◆ Work order ◆
Reproduce the entries below word for word, starting at the line containing "What do you" and continuing through the end of the entries, with both ends included. Leave the pictures out of your answer.

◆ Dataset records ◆

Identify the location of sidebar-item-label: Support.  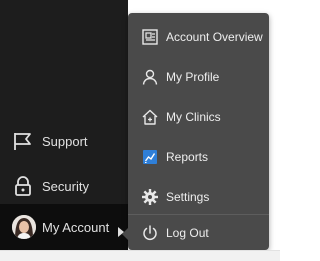
(65, 141).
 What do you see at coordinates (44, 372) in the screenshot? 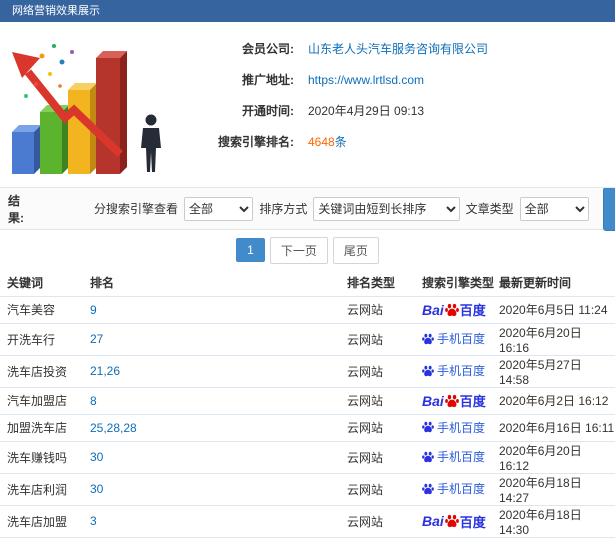
I see `keyword-cell: 洗车店投资` at bounding box center [44, 372].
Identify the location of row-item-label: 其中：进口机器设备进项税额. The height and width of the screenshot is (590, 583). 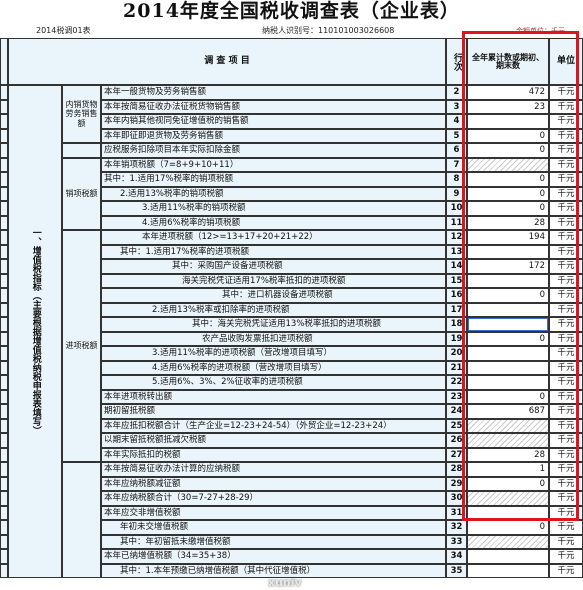
(274, 296).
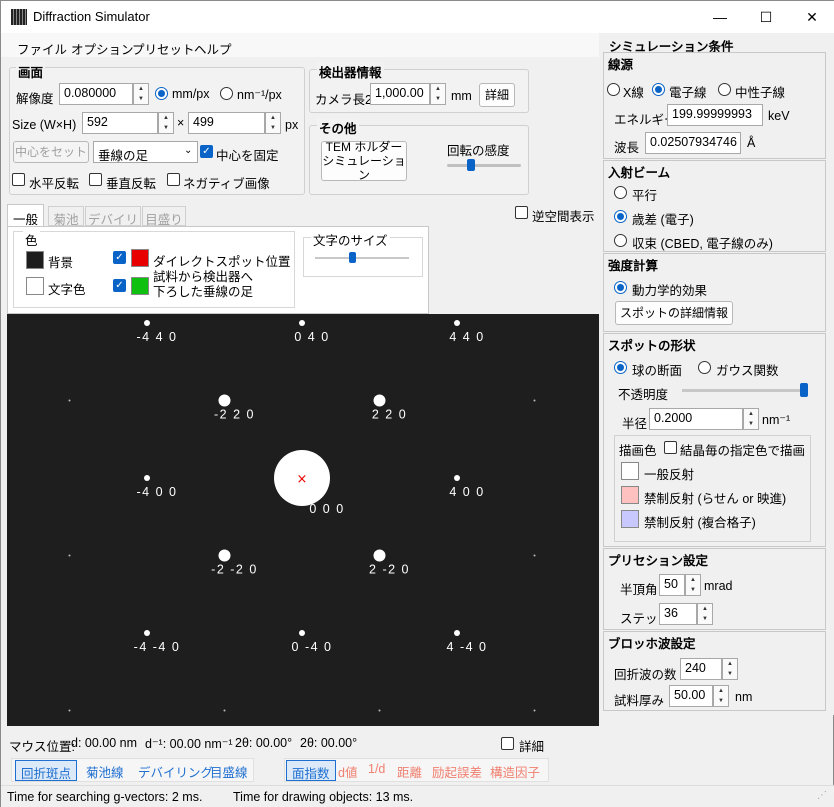  Describe the element at coordinates (273, 123) in the screenshot. I see `height-stepper: ▲ ▼` at that location.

◆ Task output ◆
 What do you see at coordinates (44, 372) in the screenshot? 
I see `keyword-cell: 洗车店投资` at bounding box center [44, 372].
Identify the location of row-item-label: 其中：进口机器设备进项税额. The height and width of the screenshot is (590, 583). 
(274, 296).
  Describe the element at coordinates (273, 123) in the screenshot. I see `height-stepper: ▲ ▼` at that location.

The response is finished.